Pregel

Pregel, and Pregel based SDK's like Spark Graph-X, are used for traversing graphs using super-steps and message passing

Why It's Needed

The main reason I've used this in the past is that our Data Warehouse wrote things to Parquet or Delta format on Disk, and so our entire data model that was graph based had no actual way of traversing

Spark doesn't have recursion built in, and so a lot of groups ended up trying to write each "step" to disk and read it in to mimic recursion

input --> transform --> output1
write output1 to disk
output1 --> transform --> output2
...

And that means they were constrained to how many "outward hops" they could search if we view this from a Breadth First Search

Looking at the below DAG Example, if we start at Node 1, we can reach Node 5 in:

3 hops: $1 \rarr 3 \rarr 2 \rarr 5$
4 hops: $4 \rarr 1 \rarr 3 \rarr 2 \rarr 5$

Dag Example

This works fine if you have a hierarchy:

Boss	Employee
Alice	Bob
Alice	Carol
Bob	Dave
Bob	Eve
Carol	Frank
Carol	Grace

Because at that point you can just find the max number of hops (in this case 2) and traverse that many times - it's not efficient, but it'll cover the entire graph

Hierarchy

It will fail if there are loops! Similar to social networks, corporate ownership structures, and many other phenomena

Loops

Even if we set n to something large, it'll continue to loop around and around

To solve a number of these issues we look to Pregel

How I See It

Really the most intuitive way to view the super-steps and message passing is in the lens of Breadth First Search

The pseudocode for BFS is:

q = queue([start_node])

while q:
    curr_step_size = len(q)
    for _ in curr_step_size:
        curr_node = q.pop()
        for neighbor in graph[curr_node]:
            q.push(neighbor)

Stated problem a
In the records, reproduce the lines starting at the first line of the records and ending at the line that contains "[x=136, y=460]", both included.

Entries for locating text and elements
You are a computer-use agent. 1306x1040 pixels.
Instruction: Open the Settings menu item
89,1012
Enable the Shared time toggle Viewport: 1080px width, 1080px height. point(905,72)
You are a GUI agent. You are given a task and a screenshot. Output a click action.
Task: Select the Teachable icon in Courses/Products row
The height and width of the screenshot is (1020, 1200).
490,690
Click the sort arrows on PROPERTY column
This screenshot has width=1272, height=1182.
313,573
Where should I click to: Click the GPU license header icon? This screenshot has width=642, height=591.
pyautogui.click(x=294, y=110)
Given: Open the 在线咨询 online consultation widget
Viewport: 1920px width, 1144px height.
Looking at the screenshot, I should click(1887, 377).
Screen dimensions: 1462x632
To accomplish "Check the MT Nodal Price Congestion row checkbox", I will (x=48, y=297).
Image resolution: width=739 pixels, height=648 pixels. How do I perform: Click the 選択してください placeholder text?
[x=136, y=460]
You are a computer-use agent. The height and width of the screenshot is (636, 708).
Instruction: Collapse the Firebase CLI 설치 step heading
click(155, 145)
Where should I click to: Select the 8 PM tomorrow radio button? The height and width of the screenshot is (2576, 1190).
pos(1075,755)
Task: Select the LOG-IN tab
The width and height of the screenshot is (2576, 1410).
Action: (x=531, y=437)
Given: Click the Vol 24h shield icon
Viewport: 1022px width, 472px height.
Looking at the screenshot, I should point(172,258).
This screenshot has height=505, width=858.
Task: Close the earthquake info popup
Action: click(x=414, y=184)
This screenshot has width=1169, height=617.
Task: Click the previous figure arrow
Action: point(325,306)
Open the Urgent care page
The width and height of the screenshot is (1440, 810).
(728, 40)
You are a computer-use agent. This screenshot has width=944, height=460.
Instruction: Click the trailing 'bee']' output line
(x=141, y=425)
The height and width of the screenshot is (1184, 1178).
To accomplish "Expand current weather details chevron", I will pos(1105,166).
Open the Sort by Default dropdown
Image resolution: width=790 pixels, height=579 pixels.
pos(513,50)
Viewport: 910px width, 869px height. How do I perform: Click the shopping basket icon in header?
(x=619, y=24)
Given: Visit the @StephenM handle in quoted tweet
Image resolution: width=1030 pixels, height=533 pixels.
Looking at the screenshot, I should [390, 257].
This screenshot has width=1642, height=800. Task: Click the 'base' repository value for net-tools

Stated problem b
Answer these questions using the Pregel page:
(i) In what formats did the Data Warehouse write things to disk?
(ii) What is the maximum number of hops in the Boss/Employee hierarchy?
(iii) Through what lens does the page say super-steps and message passing are most intuitively viewed?

Problem solution a
You are a computer-use agent. 1306x1040 pixels.
Instruction: Open the Settings menu item
89,1012
Enable the Shared time toggle Viewport: 1080px width, 1080px height. point(905,72)
You are a GUI agent. You are given a task and a screenshot. Output a click action.
Task: Select the Teachable icon in Courses/Products row
The height and width of the screenshot is (1020, 1200).
490,690
Click the sort arrows on PROPERTY column
This screenshot has width=1272, height=1182.
313,573
Where should I click to: Click the GPU license header icon? This screenshot has width=642, height=591.
pyautogui.click(x=294, y=110)
Given: Open the 在线咨询 online consultation widget
Viewport: 1920px width, 1144px height.
Looking at the screenshot, I should click(1887, 377).
Screen dimensions: 1462x632
To accomplish "Check the MT Nodal Price Congestion row checkbox", I will (x=48, y=297).
Image resolution: width=739 pixels, height=648 pixels. How do I perform: Click the 選択してください placeholder text?
[x=136, y=460]

Problem solution b
(i) Parquet or Delta format.
(ii) 2.
(iii) Breadth First Search.